Sécurité sociale : qui veut noyer son chien l’accuse de la rage (IO.fr-9/06/25)

Un pannonceau indique l’accès d’un point d’accueil retraite de la sécurité sociale en 2010. (AFP)

Une situation financière « catastrophique  » d’après le Premier ministre. « Hors de contrôle », d’après la Cour des comptes. La Sécurité sociale serait, toujours selon l’honorable institution, « en défaut de paiement  ». Et chacun y va de son commentaire !

Par Nicole BERNARD.

Une situation « hors de contrôle » ? Une « insoutenable dérive » ? Le déficit de la Sécurité sociale, fin 2024, est inférieur à ce qui était attendu : 15,3 milliards au lieu d’une prévision de 18 milliards de déficit. 15,3 milliards sur un « budget » de 643 milliards, soit 2,3 %1.

Ajoutons que ce « déficit hors de contrôle » est à peine inférieur au bénéfice réalisé par TotalEnergies pour la seule année 2024.

• DONNÉES EXTRAITES:
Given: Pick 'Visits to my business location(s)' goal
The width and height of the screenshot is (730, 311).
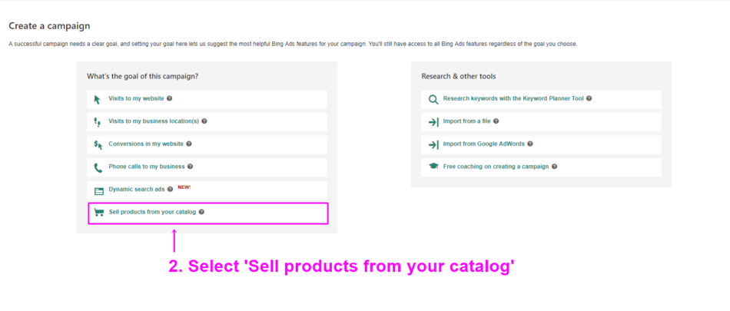Looking at the screenshot, I should (x=154, y=121).
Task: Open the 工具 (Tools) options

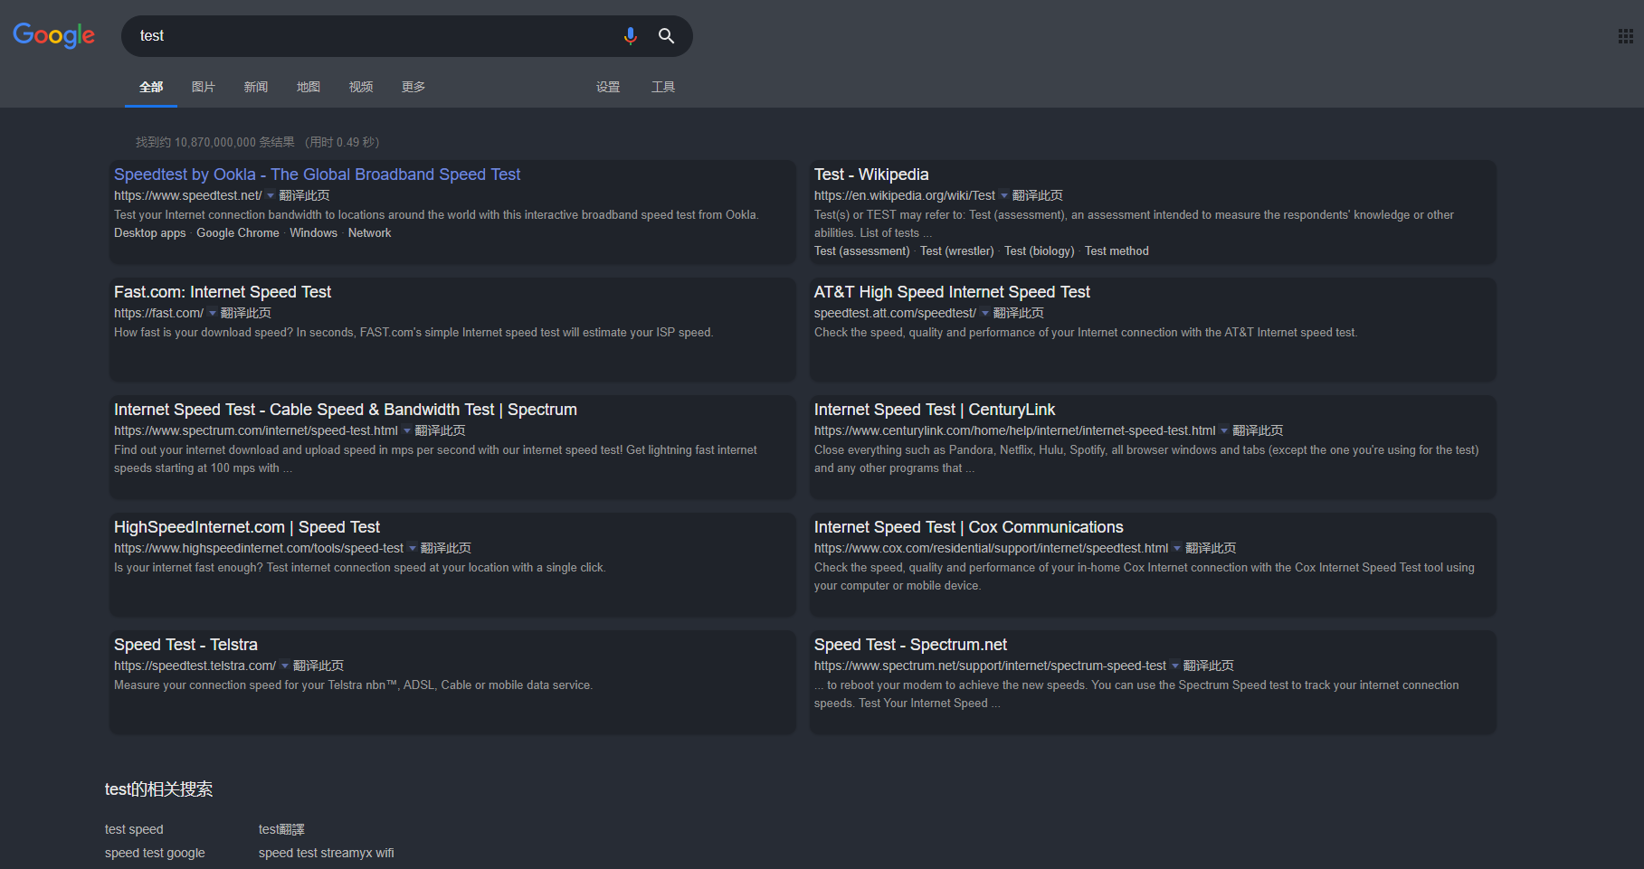Action: [x=663, y=87]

• CONSIGNE:
Mettez à jour le texte source entre « Sécurité sociale : qui » et « en 2010. (AFP) », inclus, en remplaçant « chien » par « chat ».

• RÉPONSE:
Sécurité sociale : qui veut noyer son chat l’accuse de la rage (IO.fr-9/06/25)

Un pannonceau indique l’accès d’un point d’accueil retraite de la sécurité sociale en 2010. (AFP)